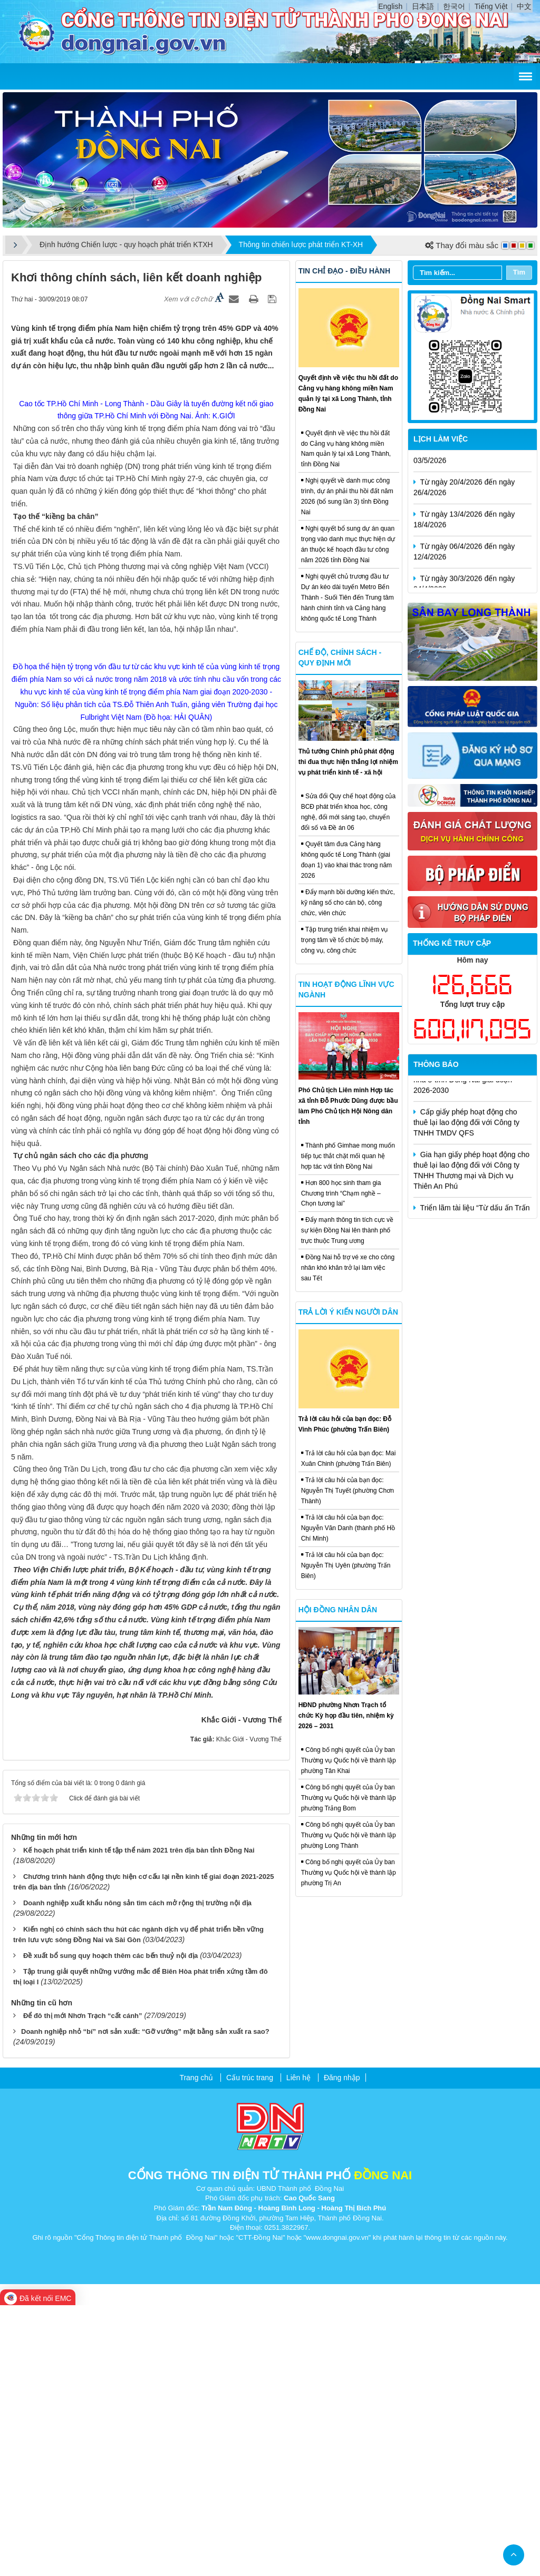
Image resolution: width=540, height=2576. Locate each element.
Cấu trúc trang (249, 2348)
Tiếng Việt (491, 6)
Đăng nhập (342, 2348)
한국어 (454, 6)
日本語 (423, 6)
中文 (524, 6)
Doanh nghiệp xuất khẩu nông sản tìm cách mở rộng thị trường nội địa (137, 2174)
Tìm (519, 272)
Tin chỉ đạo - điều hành (344, 271)
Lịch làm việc (440, 439)
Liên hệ (298, 2348)
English (390, 6)
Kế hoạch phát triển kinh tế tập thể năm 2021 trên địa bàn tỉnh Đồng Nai (139, 2122)
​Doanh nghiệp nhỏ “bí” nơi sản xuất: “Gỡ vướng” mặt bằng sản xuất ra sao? (145, 2302)
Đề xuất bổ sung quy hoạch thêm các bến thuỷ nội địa (110, 2226)
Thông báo (436, 1064)
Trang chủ (196, 2348)
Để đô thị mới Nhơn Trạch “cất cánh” (82, 2286)
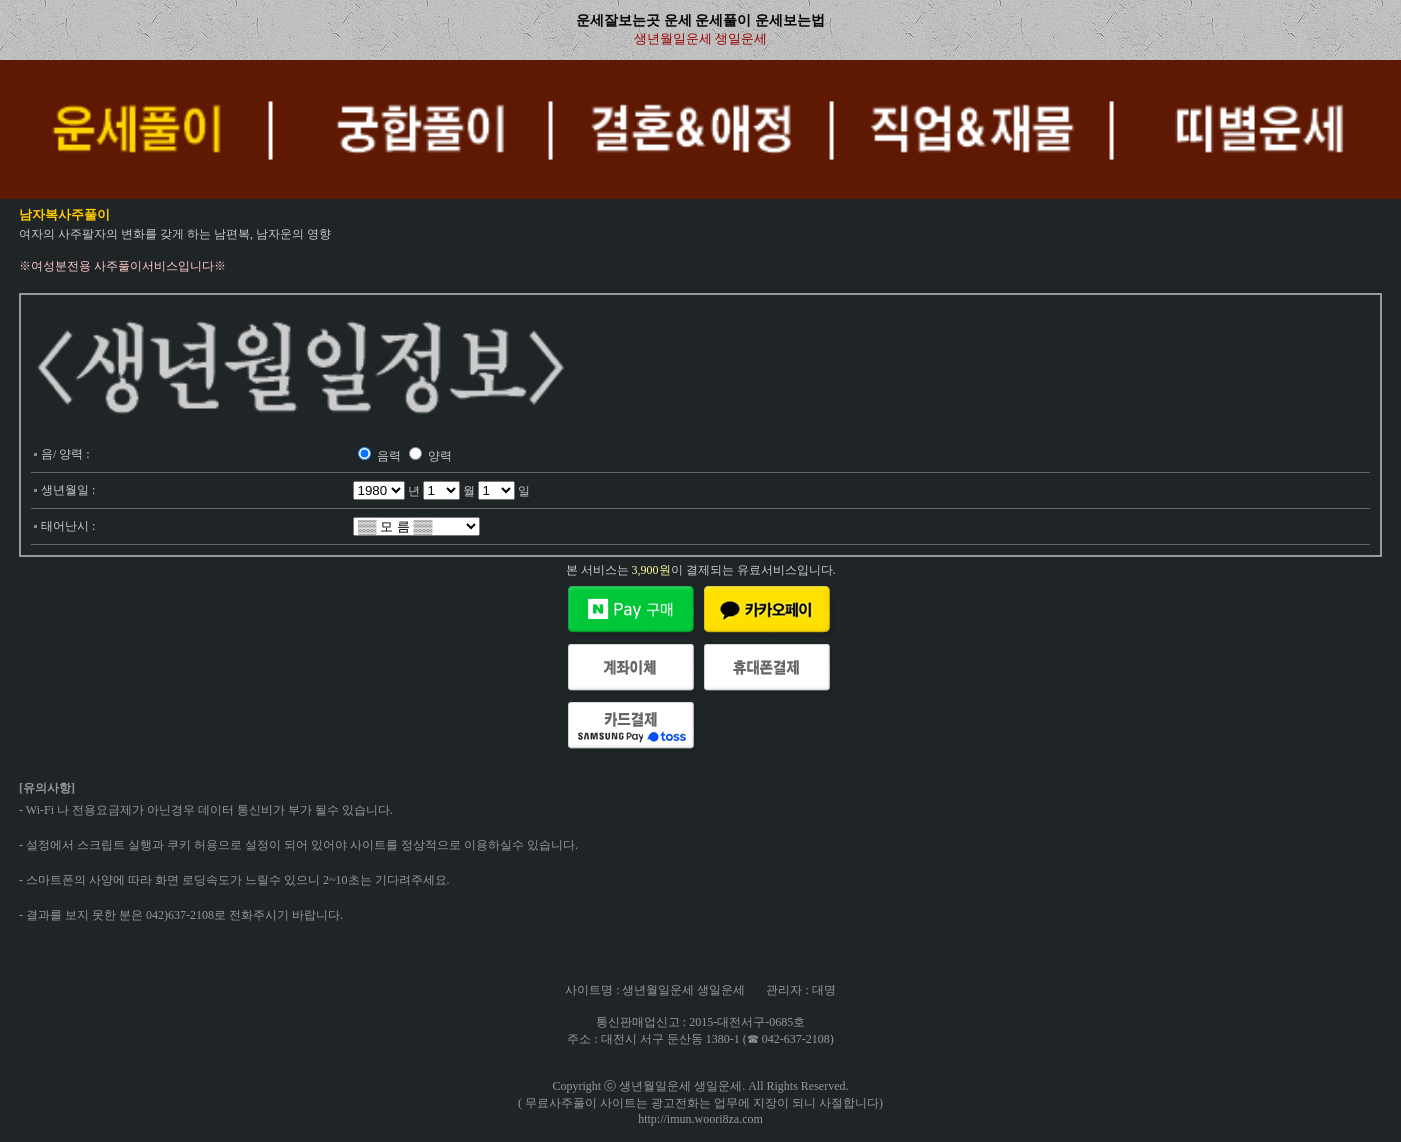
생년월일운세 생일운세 (700, 38)
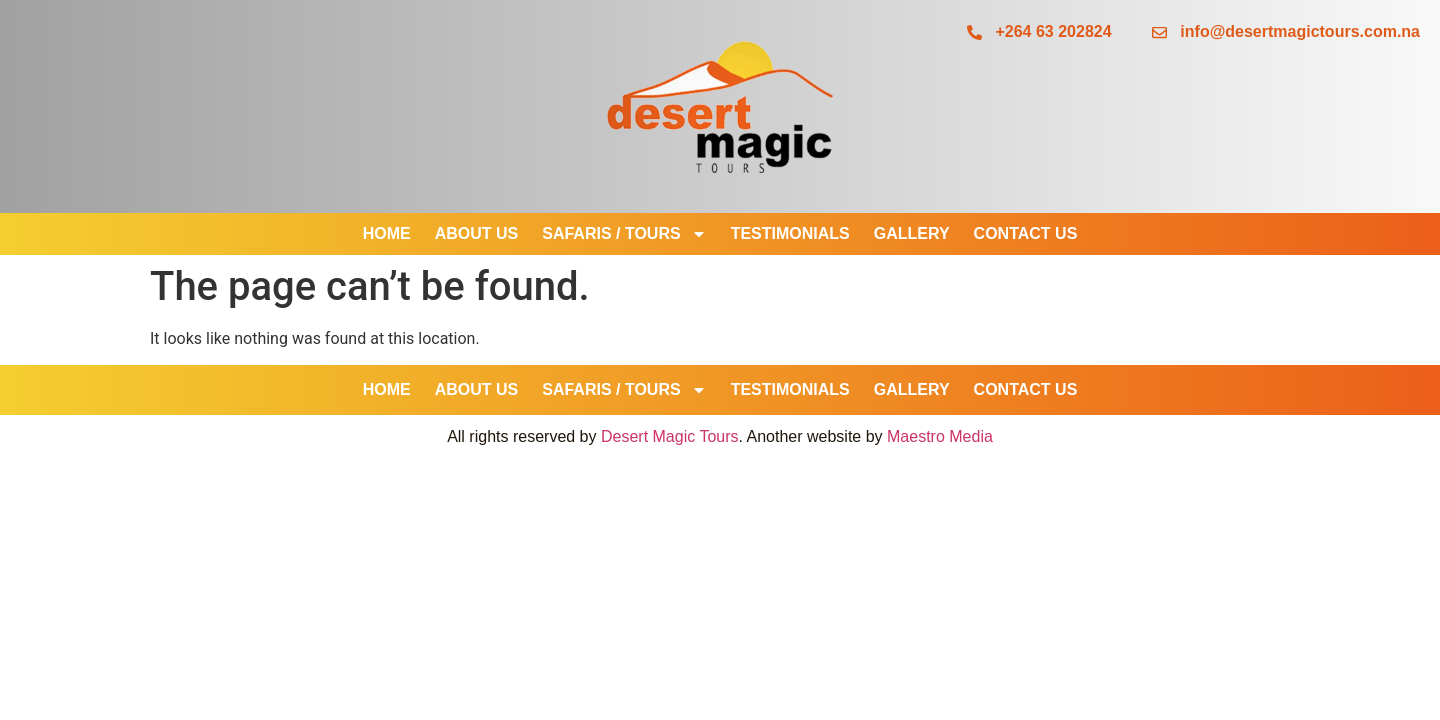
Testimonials (790, 233)
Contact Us (1026, 233)
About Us (477, 233)
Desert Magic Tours (670, 436)
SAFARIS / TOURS (624, 234)
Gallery (912, 233)
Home (387, 233)
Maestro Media (940, 436)
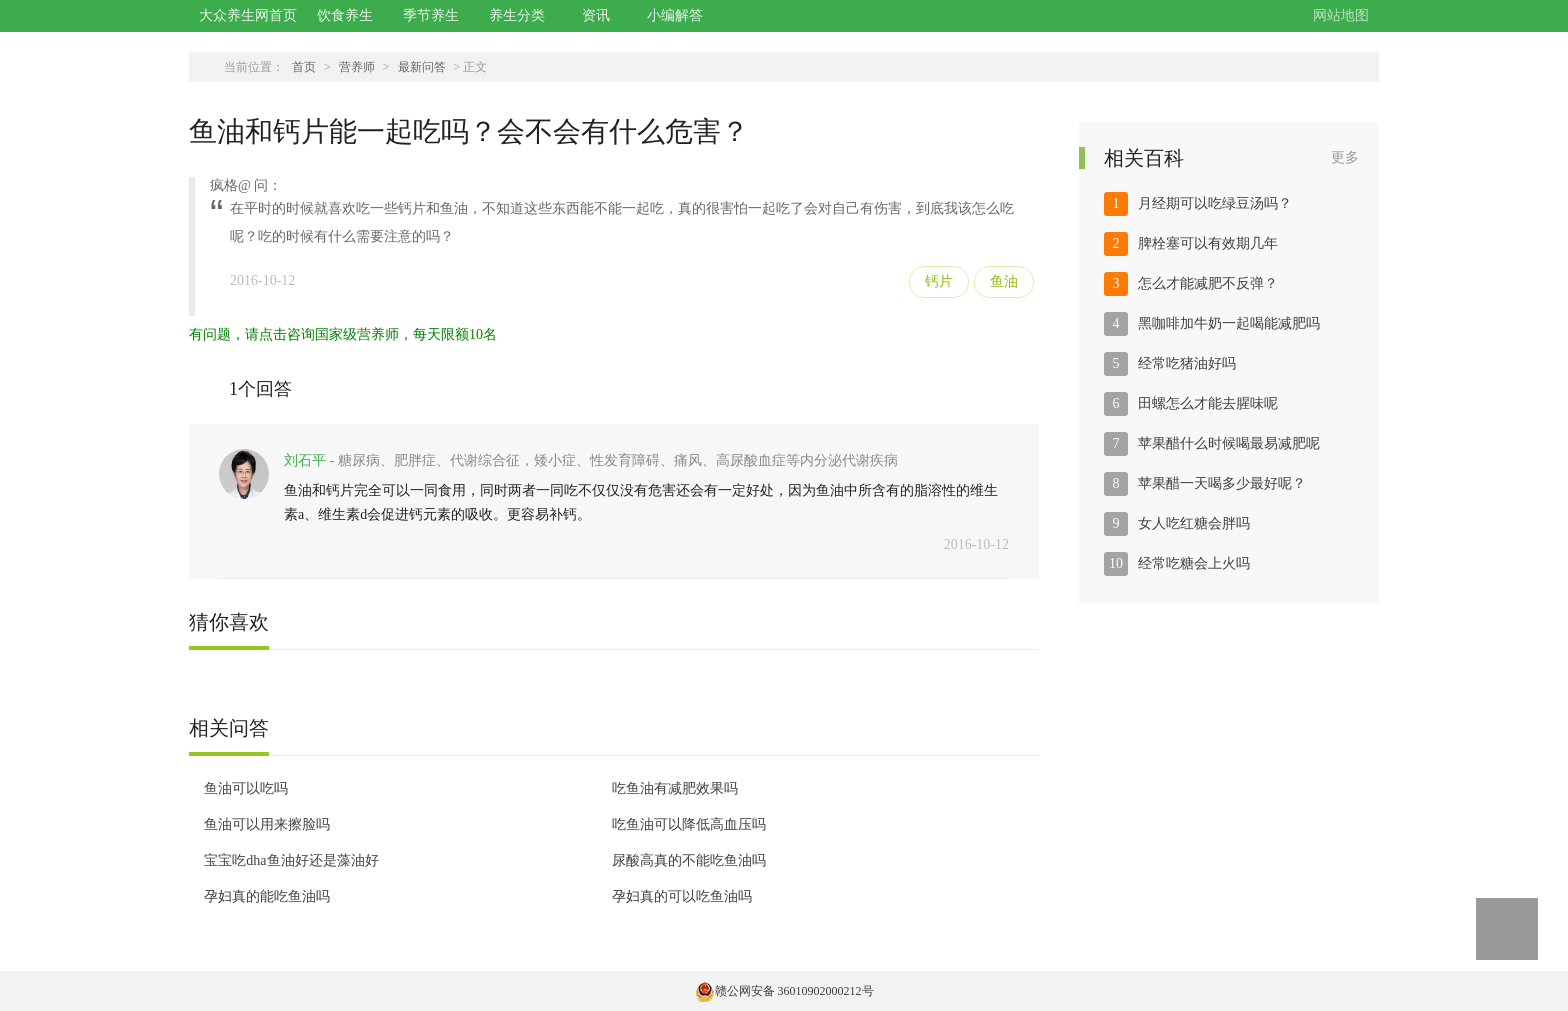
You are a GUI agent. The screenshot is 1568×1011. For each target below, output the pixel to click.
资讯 (596, 15)
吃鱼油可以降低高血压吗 (689, 824)
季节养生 (431, 15)
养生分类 (517, 15)
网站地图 (1341, 15)
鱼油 (1004, 281)
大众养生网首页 (248, 15)
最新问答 (422, 67)
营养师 (357, 67)
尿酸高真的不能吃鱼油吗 (689, 860)
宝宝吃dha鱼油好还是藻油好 (291, 860)
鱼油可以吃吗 (246, 788)
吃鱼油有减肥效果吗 (675, 788)
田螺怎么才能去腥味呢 (1208, 403)
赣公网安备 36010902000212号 (784, 991)
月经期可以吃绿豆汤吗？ (1215, 203)
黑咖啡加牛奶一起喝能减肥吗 (1229, 323)
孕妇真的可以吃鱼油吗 (682, 896)
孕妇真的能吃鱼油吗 (267, 896)
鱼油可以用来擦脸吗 (267, 824)
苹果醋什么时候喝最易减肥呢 (1229, 443)
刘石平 (305, 460)
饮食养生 (345, 15)
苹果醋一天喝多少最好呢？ (1222, 483)
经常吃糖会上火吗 (1194, 563)
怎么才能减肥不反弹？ (1208, 283)
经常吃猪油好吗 (1187, 363)
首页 (304, 67)
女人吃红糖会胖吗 (1194, 523)
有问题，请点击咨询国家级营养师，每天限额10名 (343, 334)
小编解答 (675, 15)
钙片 (939, 281)
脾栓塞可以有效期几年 (1208, 243)
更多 (1345, 157)
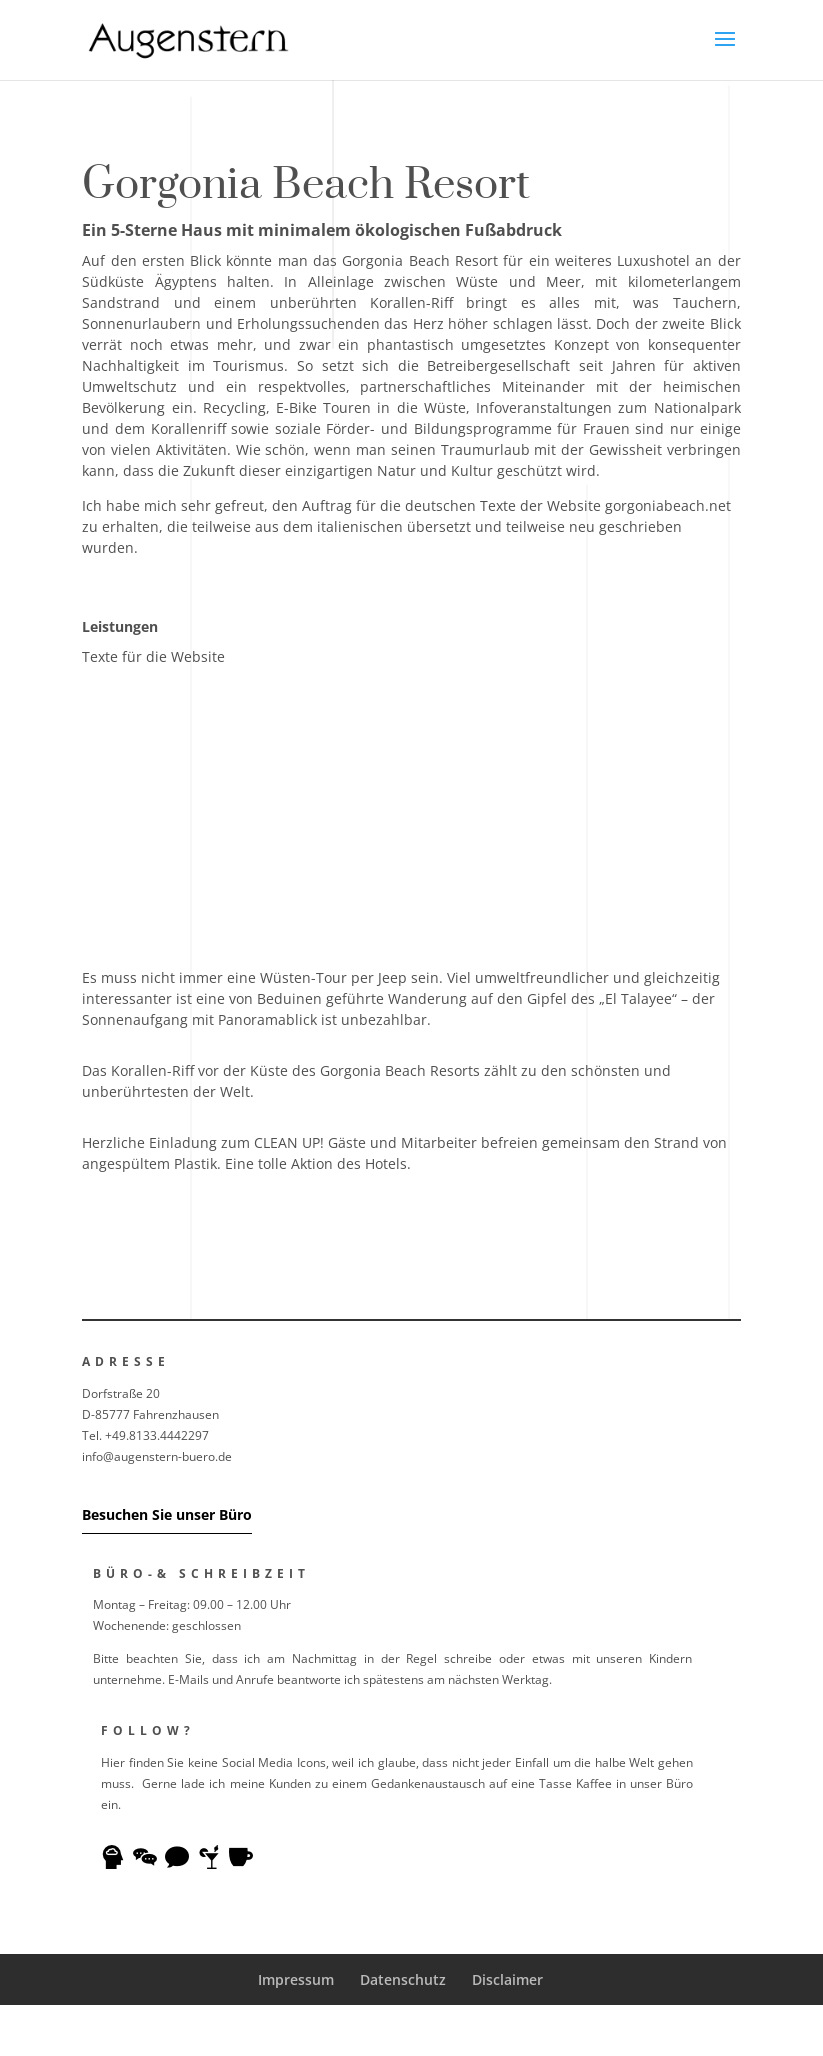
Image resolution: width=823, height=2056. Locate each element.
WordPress (558, 2030)
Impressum (296, 1979)
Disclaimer (507, 1979)
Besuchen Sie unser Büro (167, 1514)
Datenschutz (403, 1979)
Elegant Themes (368, 2030)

• **TASK GOAL**: Revise the items above so that each "Locate each element" reads "Find every target", with everything else left as it is. Leave out the pictures.

• **EXERCISE SOLUTION**:
Image resolution: width=540, height=2576. Find every target.
Cấu trúc trang (249, 2348)
Tiếng Việt (491, 6)
Đăng nhập (342, 2348)
한국어 (454, 6)
日本語 (423, 6)
中文 (524, 6)
Doanh nghiệp xuất khẩu nông sản tìm cách mở rộng thị trường nội địa (137, 2174)
Tìm (519, 272)
Tin chỉ đạo - điều hành (344, 271)
Lịch làm việc (440, 439)
Liên hệ (298, 2348)
English (390, 6)
Kế hoạch phát triển kinh tế tập thể năm 2021 trên địa bàn tỉnh Đồng Nai (139, 2122)
​Doanh nghiệp nhỏ “bí” nơi sản xuất: “Gỡ vướng” mặt bằng sản xuất ra sao? (145, 2302)
Đề xuất bổ sung quy hoạch thêm các bến thuỷ nội địa (110, 2226)
Thông báo (436, 1064)
Trang chủ (196, 2348)
Để đô thị mới Nhơn Trạch “cất cánh” (82, 2286)
생년월일운세 생일운세 (700, 38)
Testimonials (790, 233)
Contact Us (1026, 233)
About Us (477, 233)
Desert Magic Tours (670, 436)
SAFARIS / TOURS (624, 234)
Gallery (912, 233)
Home (387, 233)
Maestro Media (940, 436)
You are a GUI agent. The screenshot is 1568×1011. For each target below, output the pixel to click.
资讯 (596, 15)
吃鱼油可以降低高血压吗 (689, 824)
季节养生 (431, 15)
养生分类 (517, 15)
网站地图 (1341, 15)
鱼油 (1004, 281)
大众养生网首页 (248, 15)
最新问答 (422, 67)
营养师 (357, 67)
尿酸高真的不能吃鱼油吗 (689, 860)
宝宝吃dha鱼油好还是藻油好 (291, 860)
鱼油可以吃吗 (246, 788)
吃鱼油有减肥效果吗 (675, 788)
田螺怎么才能去腥味呢 (1208, 403)
赣公网安备 36010902000212号 (784, 991)
月经期可以吃绿豆汤吗？ (1215, 203)
黑咖啡加牛奶一起喝能减肥吗 (1229, 323)
孕妇真的可以吃鱼油吗 (682, 896)
孕妇真的能吃鱼油吗 (267, 896)
鱼油可以用来擦脸吗 (267, 824)
苹果醋什么时候喝最易减肥呢 (1229, 443)
刘石平 (305, 460)
饮食养生 (345, 15)
苹果醋一天喝多少最好呢？ (1222, 483)
经常吃糖会上火吗 (1194, 563)
怎么才能减肥不反弹？ (1208, 283)
经常吃猪油好吗 (1187, 363)
首页 (304, 67)
女人吃红糖会胖吗 (1194, 523)
有问题，请点击咨询国家级营养师，每天限额10名 (343, 334)
小编解答 (675, 15)
钙片 (939, 281)
脾栓塞可以有效期几年 (1208, 243)
更多 (1345, 157)
Image resolution: width=823, height=2056. Find every target.
WordPress (558, 2030)
Impressum (296, 1979)
Disclaimer (507, 1979)
Besuchen Sie unser Büro (167, 1514)
Datenschutz (403, 1979)
Elegant Themes (368, 2030)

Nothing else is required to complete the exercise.